A systematic literature review and classification of approaches for keyword search over graph-shaped data

Tracking #: 3505-4719

Authors: 
Leila Feddoul
Frank Löffler
Sirko Schindler

Responsible editor: 
Mehwish Alam

Submission type: 
Survey Article
Abstract: 
Knowledge graphs provide machine-interpretable data that allow automatic data understanding and deduction of new facts. However, machines are not the only consumers of such semantic data. Human users could also benefit from graph-structured data by browsing and exploring it to detect interesting associations and draw conclusions. To achieve that, methods that allow for search over knowledge graphs are highly sought after. Keyword search is an intuitive and common way to retrieve relevant data (e.g., documents) and can also be leveraged to search over knowledge graphs. In this survey paper, we derive the typical architecture of a system for keyword search over graph-shaped data, we formally define the problem, we highlight related challenges, and we compare to existing relevant surveys to identify the gaps. We conduct a comprehensive review of studies dealing with the topic of keyword search over graph-shaped data (e.g., knowledge graphs) following a systematic method. Based on that, we derive and define different aspects for classifying existing works. We also give an overview about how those systems are evaluated and highlight possible future research directions.
Full PDF Version: 
Tags: 
Reviewed

Decision/Status: 
Major Revision

Solicited Reviews:
Click to Expand/Collapse
Review #1
By Stefano De Giorgis submitted on 01/Sep/2023
Suggestion:
Minor Revision
Review Comment:

The paper presents a survey on the keyword search over graph-shaped data, and in particular knowledge graphs.
The paper is well written and well structured.
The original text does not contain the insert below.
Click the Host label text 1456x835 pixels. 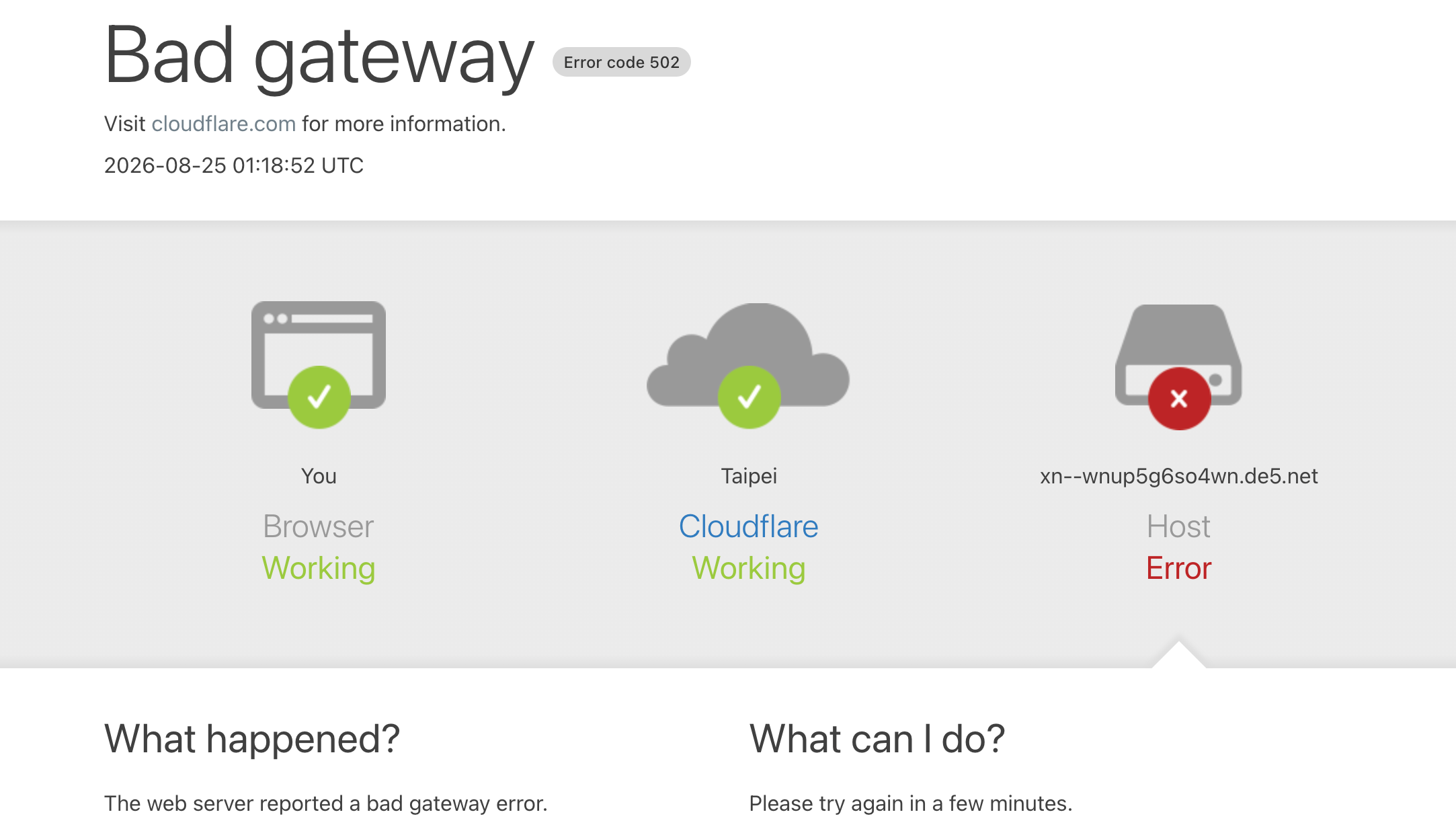click(1179, 526)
The topic is presented in a clear way, and previous works are described in detail following a meaningful structure, focusing on methodologies and evaluation criteria.
In the followings I provide a general review according to Semantic Web Journal "survey paper" criteria, followed by a detailed review addressing some minor but specific issues.

---- General Review ----

(1) Suitability as introductory text:
The paper is well written, and, to the best of my knowledge, it covers the topic in a satisfying way, referring to previous relevant work and describing them properly.

(2) Comprehensiveness and balancedness in the presentation and coverage:
To the best of my knowledge relevant previous works (also already existing surveys) are mentioned and it is clearly stated what is added and why a new survey is necessary. Furthermore, a specific section addresses the criteria followed in inclusion-exclusion decision.

(3) Readability and clarity of the presentation:
The structure of the paper is clear, while some minor refinement could improve the overall impact, more details in the "Detailed Review" section.
The references already include all the DOIs and they seem properly formatted.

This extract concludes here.